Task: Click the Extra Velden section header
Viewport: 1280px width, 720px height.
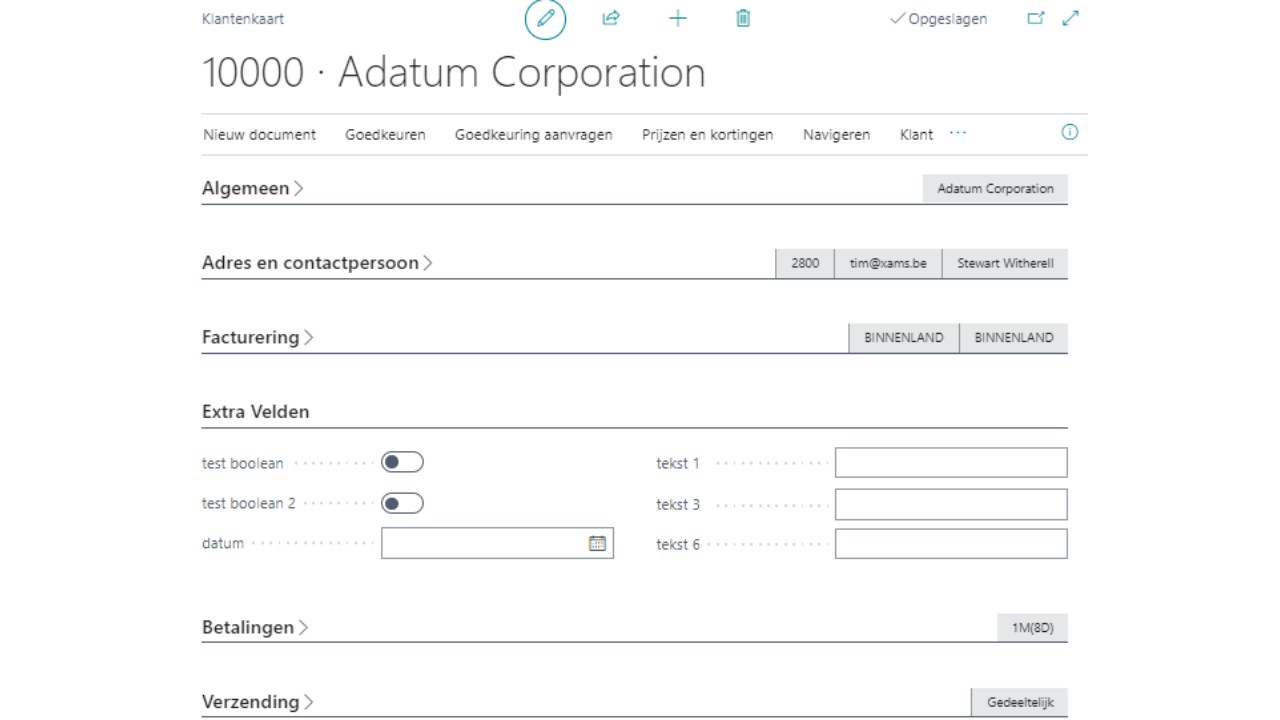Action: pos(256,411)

● ● ●

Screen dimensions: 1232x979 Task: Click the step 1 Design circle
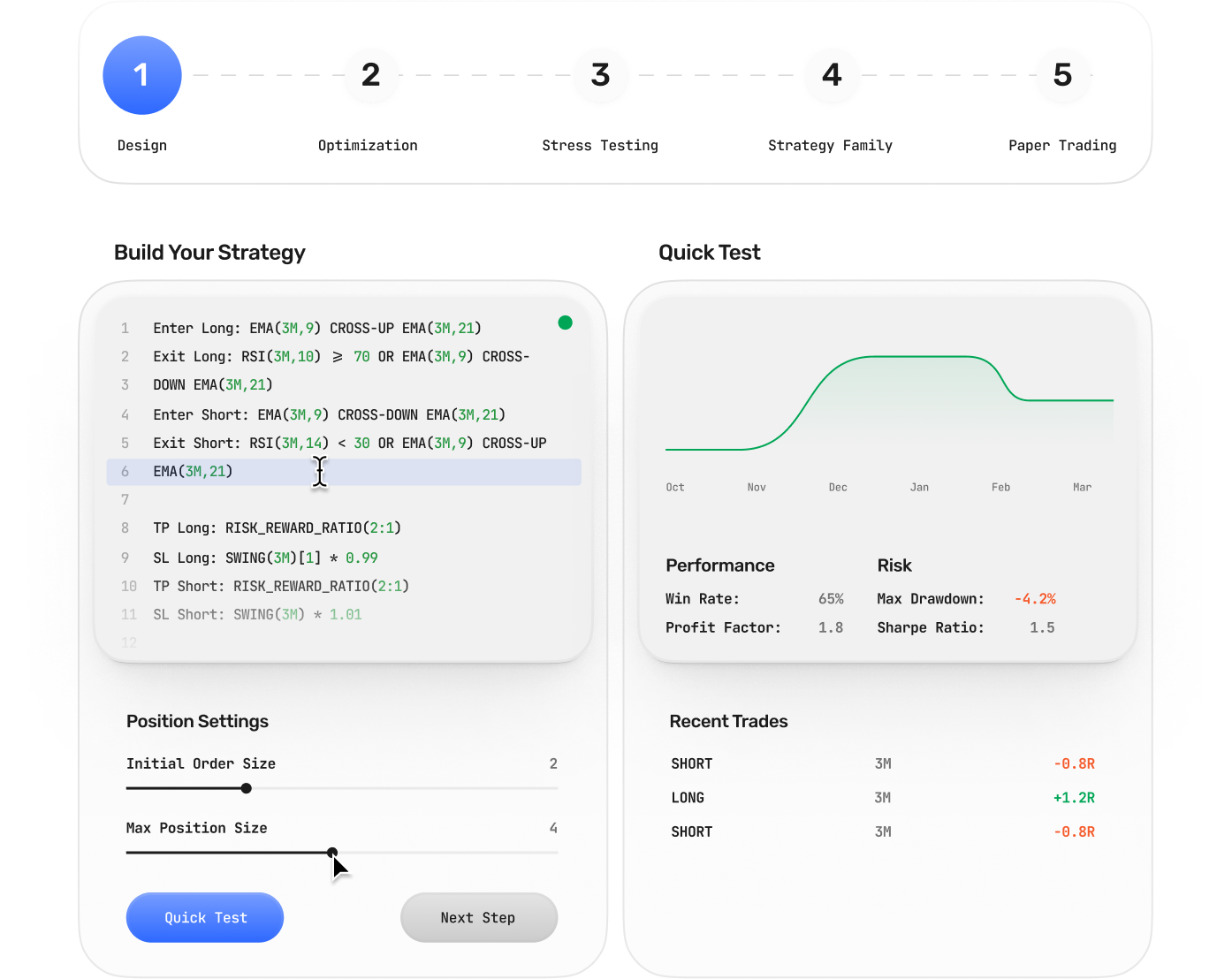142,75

● ● ●

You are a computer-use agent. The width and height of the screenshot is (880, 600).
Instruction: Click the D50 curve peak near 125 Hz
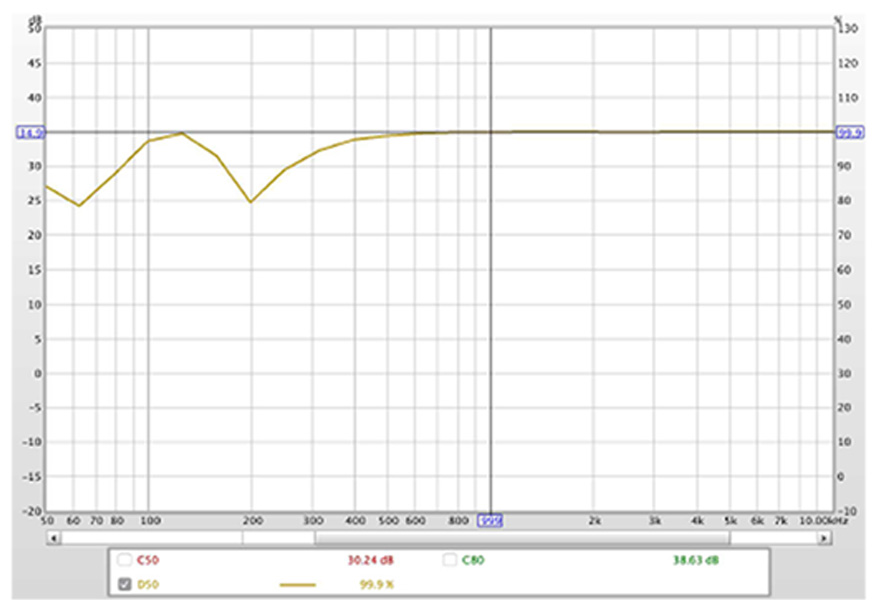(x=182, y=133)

● ● ●

Your task - Please rescale the data from the line that contains "You are a computer-use" through the line that contains "(x=182, y=133)", giving those lines again in full with only the answer coordinates multiplied by 2.2 and rounded to whole numbers, halves up. Leave the pictures out.

Final result -
You are a computer-use agent. The width and height of the screenshot is (880, 600).
Instruction: Click the D50 curve peak near 125 Hz
(x=400, y=293)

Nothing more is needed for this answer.